Thursday, April 19, 2012

Resilience is Powerful

Often in this first year of counseling I have been slammed with emotions. Constantly trying to find the balance between empathy and detachment. Somedays I really struggle to leave the kids at work, metaphorically speaking. I know the boundaries in this work are important. I need those lines for the sake of my own mental health.
Yet I get so frustrated at my limitations. I can't adopt every heartbroken kid. Or even my favorites. I can't take that girl to her appointment even though I have a working car and her mother does not. Lines of poverty cross at every turn of this work. Despair too can overwhelm me if I'm not constantly letting go. And even when I do, it can still take me over. I am human after all.
I am finding though, that the struggles I see are not the end of the story. I am finding empathy in these little broken hearts for others in similar situations. I am finding future dreams strong enough to fight for.
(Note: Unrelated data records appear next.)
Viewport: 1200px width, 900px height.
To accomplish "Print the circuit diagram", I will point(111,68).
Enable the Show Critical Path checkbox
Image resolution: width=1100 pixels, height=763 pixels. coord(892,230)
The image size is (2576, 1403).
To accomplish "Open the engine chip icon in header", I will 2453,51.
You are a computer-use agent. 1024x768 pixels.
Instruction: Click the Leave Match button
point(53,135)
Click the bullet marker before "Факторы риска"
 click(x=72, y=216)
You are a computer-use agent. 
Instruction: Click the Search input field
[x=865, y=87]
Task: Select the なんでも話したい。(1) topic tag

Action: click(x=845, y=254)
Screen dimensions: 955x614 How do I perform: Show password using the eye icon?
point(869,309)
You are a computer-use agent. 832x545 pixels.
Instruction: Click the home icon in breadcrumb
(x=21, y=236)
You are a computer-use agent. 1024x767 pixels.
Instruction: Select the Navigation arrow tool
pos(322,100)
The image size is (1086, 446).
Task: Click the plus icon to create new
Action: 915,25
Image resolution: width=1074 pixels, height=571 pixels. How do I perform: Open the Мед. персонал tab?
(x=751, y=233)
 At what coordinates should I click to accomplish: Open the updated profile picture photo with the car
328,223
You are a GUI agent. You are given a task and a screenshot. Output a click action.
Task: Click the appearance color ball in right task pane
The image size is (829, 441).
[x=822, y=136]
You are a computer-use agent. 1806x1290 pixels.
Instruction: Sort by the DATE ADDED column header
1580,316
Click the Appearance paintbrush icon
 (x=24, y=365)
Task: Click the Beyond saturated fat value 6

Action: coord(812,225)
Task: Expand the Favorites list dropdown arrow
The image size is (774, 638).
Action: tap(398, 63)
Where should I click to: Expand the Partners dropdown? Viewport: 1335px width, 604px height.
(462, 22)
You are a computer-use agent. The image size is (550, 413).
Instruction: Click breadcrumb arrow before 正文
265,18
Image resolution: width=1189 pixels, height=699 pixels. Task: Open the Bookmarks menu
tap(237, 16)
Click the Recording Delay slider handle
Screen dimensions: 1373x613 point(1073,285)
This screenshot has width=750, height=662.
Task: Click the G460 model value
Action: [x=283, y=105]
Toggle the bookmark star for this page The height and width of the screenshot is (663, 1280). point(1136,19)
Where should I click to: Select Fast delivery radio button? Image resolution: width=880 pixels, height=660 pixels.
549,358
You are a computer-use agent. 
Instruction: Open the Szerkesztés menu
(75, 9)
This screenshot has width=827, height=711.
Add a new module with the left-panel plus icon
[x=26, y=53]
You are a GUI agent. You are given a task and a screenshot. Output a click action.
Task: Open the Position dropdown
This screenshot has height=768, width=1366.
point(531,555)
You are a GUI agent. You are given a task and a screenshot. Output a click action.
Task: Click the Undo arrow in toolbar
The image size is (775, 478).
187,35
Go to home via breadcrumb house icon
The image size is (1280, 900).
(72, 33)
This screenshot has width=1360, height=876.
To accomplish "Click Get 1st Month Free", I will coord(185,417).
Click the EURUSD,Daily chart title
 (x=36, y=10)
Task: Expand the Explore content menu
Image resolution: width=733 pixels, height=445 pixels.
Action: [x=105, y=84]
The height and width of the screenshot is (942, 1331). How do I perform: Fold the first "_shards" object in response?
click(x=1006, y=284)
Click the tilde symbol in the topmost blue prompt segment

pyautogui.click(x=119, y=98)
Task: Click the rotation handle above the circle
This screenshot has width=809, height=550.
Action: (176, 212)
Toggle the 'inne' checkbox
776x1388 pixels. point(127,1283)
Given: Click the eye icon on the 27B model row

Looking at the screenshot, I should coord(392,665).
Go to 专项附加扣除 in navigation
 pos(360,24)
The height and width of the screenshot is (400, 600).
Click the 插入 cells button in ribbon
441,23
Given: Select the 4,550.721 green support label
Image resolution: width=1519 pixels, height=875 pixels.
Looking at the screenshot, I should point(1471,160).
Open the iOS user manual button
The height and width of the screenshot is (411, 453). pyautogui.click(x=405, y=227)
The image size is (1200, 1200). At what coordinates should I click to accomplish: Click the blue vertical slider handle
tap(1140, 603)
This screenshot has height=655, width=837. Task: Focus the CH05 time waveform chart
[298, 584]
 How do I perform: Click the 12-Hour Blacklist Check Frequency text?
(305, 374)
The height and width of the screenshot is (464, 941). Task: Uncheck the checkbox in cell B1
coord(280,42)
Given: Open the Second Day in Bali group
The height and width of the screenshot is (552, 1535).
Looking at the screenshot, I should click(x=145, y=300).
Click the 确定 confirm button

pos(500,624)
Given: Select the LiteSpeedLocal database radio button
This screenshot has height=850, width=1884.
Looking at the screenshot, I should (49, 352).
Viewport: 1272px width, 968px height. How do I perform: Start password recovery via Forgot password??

A gang kid explaining how he's found friends that don't do drugs and instead make music. Unaware of what incredible progress that is, what a beautiful step towards health that is. A girl who has been through so much explaining how she wants to raise money for kids with cancer using her talents of art and writing.
I am learning that there is more than one way for someone to become more of who they really are. I am learning that these kids remember that one person who loved them well in their lives, a grandmother, a teacher, a pastor, a friend's sister or mother. I am learning the power of looking someone in the eyes and telling him or her that he is totally capable. That the words he writes, and the things he says matter.
I no longer feel alone in this work. If any of you have ever loved a child, you are a hero. You could be the link. That safe place where a kid feels loved and able to dream. I see so much pain, but I am beginning to see the most beautiful little seeds of hope sprouting. It's not the end all success story, but it's enough.